Reproduce each of the following lines word for word.

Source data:
- - -

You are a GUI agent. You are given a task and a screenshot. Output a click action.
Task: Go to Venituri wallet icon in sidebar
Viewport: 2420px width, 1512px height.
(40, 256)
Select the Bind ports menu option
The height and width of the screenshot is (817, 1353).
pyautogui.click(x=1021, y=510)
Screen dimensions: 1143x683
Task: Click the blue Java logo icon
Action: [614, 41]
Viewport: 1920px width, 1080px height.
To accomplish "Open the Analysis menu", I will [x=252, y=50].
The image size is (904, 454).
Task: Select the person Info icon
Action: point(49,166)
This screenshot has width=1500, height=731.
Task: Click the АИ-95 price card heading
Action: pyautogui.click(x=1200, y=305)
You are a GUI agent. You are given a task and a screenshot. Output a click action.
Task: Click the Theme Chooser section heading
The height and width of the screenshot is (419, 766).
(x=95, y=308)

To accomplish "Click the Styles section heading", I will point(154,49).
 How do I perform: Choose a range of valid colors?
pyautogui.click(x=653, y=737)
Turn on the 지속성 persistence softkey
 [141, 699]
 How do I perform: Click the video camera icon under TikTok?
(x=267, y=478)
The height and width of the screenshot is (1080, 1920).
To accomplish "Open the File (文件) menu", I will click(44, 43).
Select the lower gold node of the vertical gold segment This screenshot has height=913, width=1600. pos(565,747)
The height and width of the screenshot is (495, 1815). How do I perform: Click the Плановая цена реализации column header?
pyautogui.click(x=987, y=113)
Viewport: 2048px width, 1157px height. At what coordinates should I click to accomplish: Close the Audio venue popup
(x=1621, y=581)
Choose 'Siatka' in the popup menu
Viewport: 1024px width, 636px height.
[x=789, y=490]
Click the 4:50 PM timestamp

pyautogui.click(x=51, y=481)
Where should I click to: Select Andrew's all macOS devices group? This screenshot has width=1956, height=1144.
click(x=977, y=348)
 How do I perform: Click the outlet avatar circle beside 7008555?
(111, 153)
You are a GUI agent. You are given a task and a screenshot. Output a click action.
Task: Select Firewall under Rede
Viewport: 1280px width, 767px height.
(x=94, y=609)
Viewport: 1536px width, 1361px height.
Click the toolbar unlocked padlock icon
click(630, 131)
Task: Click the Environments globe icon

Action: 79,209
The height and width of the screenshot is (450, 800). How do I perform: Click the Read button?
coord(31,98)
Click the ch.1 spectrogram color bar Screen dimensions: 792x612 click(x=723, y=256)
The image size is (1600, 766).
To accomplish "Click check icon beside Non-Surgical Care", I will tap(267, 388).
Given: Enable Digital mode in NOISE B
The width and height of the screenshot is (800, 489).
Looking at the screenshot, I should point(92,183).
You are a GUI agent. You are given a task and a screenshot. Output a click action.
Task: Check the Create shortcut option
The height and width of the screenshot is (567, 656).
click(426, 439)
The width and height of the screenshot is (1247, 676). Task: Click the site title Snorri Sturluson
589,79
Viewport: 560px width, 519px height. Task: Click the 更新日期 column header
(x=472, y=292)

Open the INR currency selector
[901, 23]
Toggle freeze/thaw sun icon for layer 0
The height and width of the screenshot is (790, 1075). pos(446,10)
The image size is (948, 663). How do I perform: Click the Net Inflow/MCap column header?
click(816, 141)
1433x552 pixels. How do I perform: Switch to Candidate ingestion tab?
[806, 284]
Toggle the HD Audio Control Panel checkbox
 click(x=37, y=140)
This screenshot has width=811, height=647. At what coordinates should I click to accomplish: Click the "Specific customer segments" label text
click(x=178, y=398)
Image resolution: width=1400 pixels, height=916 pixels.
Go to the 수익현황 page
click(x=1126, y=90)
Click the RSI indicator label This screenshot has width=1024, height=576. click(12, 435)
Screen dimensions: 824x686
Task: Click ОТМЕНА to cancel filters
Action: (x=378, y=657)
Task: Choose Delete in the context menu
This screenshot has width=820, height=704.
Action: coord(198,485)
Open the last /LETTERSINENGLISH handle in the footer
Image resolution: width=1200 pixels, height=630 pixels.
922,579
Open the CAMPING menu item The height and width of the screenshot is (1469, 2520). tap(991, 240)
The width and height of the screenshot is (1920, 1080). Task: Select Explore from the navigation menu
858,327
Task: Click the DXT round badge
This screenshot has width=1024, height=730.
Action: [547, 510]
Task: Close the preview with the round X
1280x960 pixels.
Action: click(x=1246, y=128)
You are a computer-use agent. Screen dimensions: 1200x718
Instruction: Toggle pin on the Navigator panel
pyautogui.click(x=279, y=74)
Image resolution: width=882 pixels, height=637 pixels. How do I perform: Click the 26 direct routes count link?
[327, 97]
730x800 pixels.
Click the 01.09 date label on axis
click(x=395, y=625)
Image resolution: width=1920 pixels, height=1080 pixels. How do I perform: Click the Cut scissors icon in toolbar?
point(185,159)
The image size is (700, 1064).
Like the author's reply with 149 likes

- - -

▶ [Output for this task]
You are a GUI agent. You are given a task and a screenshot. Output a click action.
Task: Go to Venituri wallet icon in sidebar
Viewport: 2420px width, 1512px height.
(40, 256)
Select the Bind ports menu option
The height and width of the screenshot is (817, 1353).
pyautogui.click(x=1021, y=510)
Screen dimensions: 1143x683
Task: Click the blue Java logo icon
Action: [614, 41]
Viewport: 1920px width, 1080px height.
To accomplish "Open the Analysis menu", I will [x=252, y=50].
The image size is (904, 454).
Task: Select the person Info icon
Action: point(49,166)
This screenshot has width=1500, height=731.
Task: Click the АИ-95 price card heading
Action: pyautogui.click(x=1200, y=305)
You are a GUI agent. You are given a task and a screenshot. Output a click action.
Task: Click the Theme Chooser section heading
The height and width of the screenshot is (419, 766).
(x=95, y=308)

To accomplish "Click the Styles section heading", I will point(154,49).
 How do I perform: Choose a range of valid colors?
pyautogui.click(x=653, y=737)
Turn on the 지속성 persistence softkey
 [141, 699]
 How do I perform: Click the video camera icon under TikTok?
(x=267, y=478)
The height and width of the screenshot is (1080, 1920).
To accomplish "Open the File (文件) menu", I will click(44, 43).
Select the lower gold node of the vertical gold segment This screenshot has height=913, width=1600. pos(565,747)
The height and width of the screenshot is (495, 1815). How do I perform: Click the Плановая цена реализации column header?
pyautogui.click(x=987, y=113)
Viewport: 2048px width, 1157px height. At what coordinates should I click to accomplish: Close the Audio venue popup
(x=1621, y=581)
Choose 'Siatka' in the popup menu
Viewport: 1024px width, 636px height.
[x=789, y=490]
Click the 4:50 PM timestamp

pyautogui.click(x=51, y=481)
Where should I click to: Select Andrew's all macOS devices group? This screenshot has width=1956, height=1144.
click(x=977, y=348)
 How do I perform: Click the outlet avatar circle beside 7008555?
(111, 153)
You are a GUI agent. You are given a task and a screenshot. Output a click action.
Task: Select Firewall under Rede
Viewport: 1280px width, 767px height.
(x=94, y=609)
Viewport: 1536px width, 1361px height.
Click the toolbar unlocked padlock icon
click(630, 131)
Task: Click the Environments globe icon

Action: 79,209
The height and width of the screenshot is (450, 800). How do I perform: Click the Read button?
coord(31,98)
Click the ch.1 spectrogram color bar Screen dimensions: 792x612 click(x=723, y=256)
The image size is (1600, 766).
To accomplish "Click check icon beside Non-Surgical Care", I will tap(267, 388).
Given: Enable Digital mode in NOISE B
The width and height of the screenshot is (800, 489).
Looking at the screenshot, I should point(92,183).
You are a GUI agent. You are given a task and a screenshot. Output a click action.
Task: Check the Create shortcut option
The height and width of the screenshot is (567, 656).
click(426, 439)
The width and height of the screenshot is (1247, 676). Task: Click the site title Snorri Sturluson
589,79
Viewport: 560px width, 519px height. Task: Click the 更新日期 column header
(x=472, y=292)

Open the INR currency selector
[901, 23]
Toggle freeze/thaw sun icon for layer 0
The height and width of the screenshot is (790, 1075). pos(446,10)
The image size is (948, 663). How do I perform: Click the Net Inflow/MCap column header?
click(816, 141)
1433x552 pixels. How do I perform: Switch to Candidate ingestion tab?
[806, 284]
Toggle the HD Audio Control Panel checkbox
 click(x=37, y=140)
This screenshot has width=811, height=647. At what coordinates should I click to accomplish: Click the "Specific customer segments" label text
click(x=178, y=398)
Image resolution: width=1400 pixels, height=916 pixels.
Go to the 수익현황 page
click(x=1126, y=90)
Click the RSI indicator label This screenshot has width=1024, height=576. click(12, 435)
Screen dimensions: 824x686
Task: Click ОТМЕНА to cancel filters
Action: (x=378, y=657)
Task: Choose Delete in the context menu
This screenshot has width=820, height=704.
Action: coord(198,485)
Open the last /LETTERSINENGLISH handle in the footer
Image resolution: width=1200 pixels, height=630 pixels.
922,579
Open the CAMPING menu item The height and width of the screenshot is (1469, 2520). tap(991, 240)
The width and height of the screenshot is (1920, 1080). Task: Select Explore from the navigation menu
858,327
Task: Click the DXT round badge
This screenshot has width=1024, height=730.
Action: [547, 510]
Task: Close the preview with the round X
1280x960 pixels.
Action: click(x=1246, y=128)
You are a computer-use agent. Screen dimensions: 1200x718
Instruction: Toggle pin on the Navigator panel
pyautogui.click(x=279, y=74)
Image resolution: width=882 pixels, height=637 pixels. How do I perform: Click the 26 direct routes count link?
[327, 97]
730x800 pixels.
Click the 01.09 date label on axis
click(x=395, y=625)
Image resolution: width=1920 pixels, height=1080 pixels. How do I perform: Click the Cut scissors icon in toolbar?
point(185,159)
The image size is (700, 1064).
Like the author's reply with 149 likes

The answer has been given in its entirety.